O caso envolve a morte do empresário Davidson Vasconcellos de Matteo Silva, de 37 anos, que ocorreu durante uma festa de 15 anos em Campinho, na zona Norte do Rio. A investigação apura a dinâmica do disparo e analisa a audiência de custódia da sargento da Marinha, Tayana Rangel Cardeal, presa em flagrante.
Segundo o inquérito, o episódio teria começado com um desentendimento entre Tayana e o marido, policial militar, com ciúmes como possível motivação. A vítima não seria o alvo inicial da confusão, conforme relatos do processo.
Teste de testemunhas indica que o disparo ocorreu enquanto pessoas próximas tentavam retirar a arma das mãos da investigada, em meio à confusão generalizada. Uma versão aponta Davidson e outro convidado tentando desarmar Tayana.
Envolvidos e testemunhas
A esposa e as filhas de Davidson teriam presenciado a cena, segundo relatos já difundidos. A defesa afirma que houve uma crise emocional durante o episódio, com possível influência de álcool, conforme versão apresentada ao tribunal.
O caso tramita na Central de Custódia da Comarca da Capital. O auto de prisão em flagrante variou de homicídio simples para possível homicídio qualificado por motivo fútil, conforme documentos apresentados pela defesa.
Defesa e medidas legais
Advogados da militar solicitaram liberdade provisória ou medidas cautelares alternativas. Alegam residência fixa, emprego lícito e que o ocorrido seria um episódio isolado, sem risco à ordem pública ou à produção de provas.

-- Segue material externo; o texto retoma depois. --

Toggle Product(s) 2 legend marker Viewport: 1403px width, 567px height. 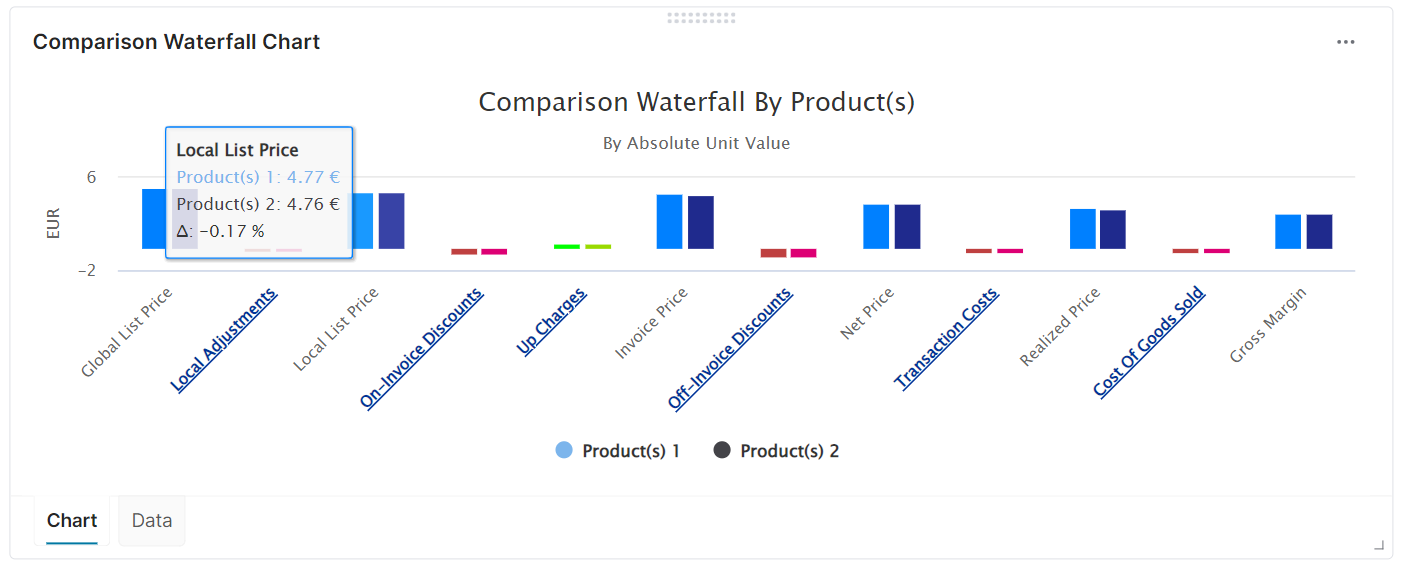point(722,451)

Além disso, dizem que a arma e outras evidências já estão apreendidas e sob controle das autoridades. A defesa sustenta ainda que Tayana apresentava alteração emocional e possível embriaguez no momento dos fatos.
Laudo médico e próximos passos
O laudo do IML aponta lesões corporais na investigada, com escoriações e equimoses em várias regiões, possivelmente com nexo temporal ao evento. O documento não atribui autoria nem analisa a relação com o disparo.
A apuração aguarda depoimentos, perícias e eventual denúncia do Ministério Público para definir a tipificação do crime e o andamento processual. A CNN Brasil busca o contato com a defesa para esclarecimentos.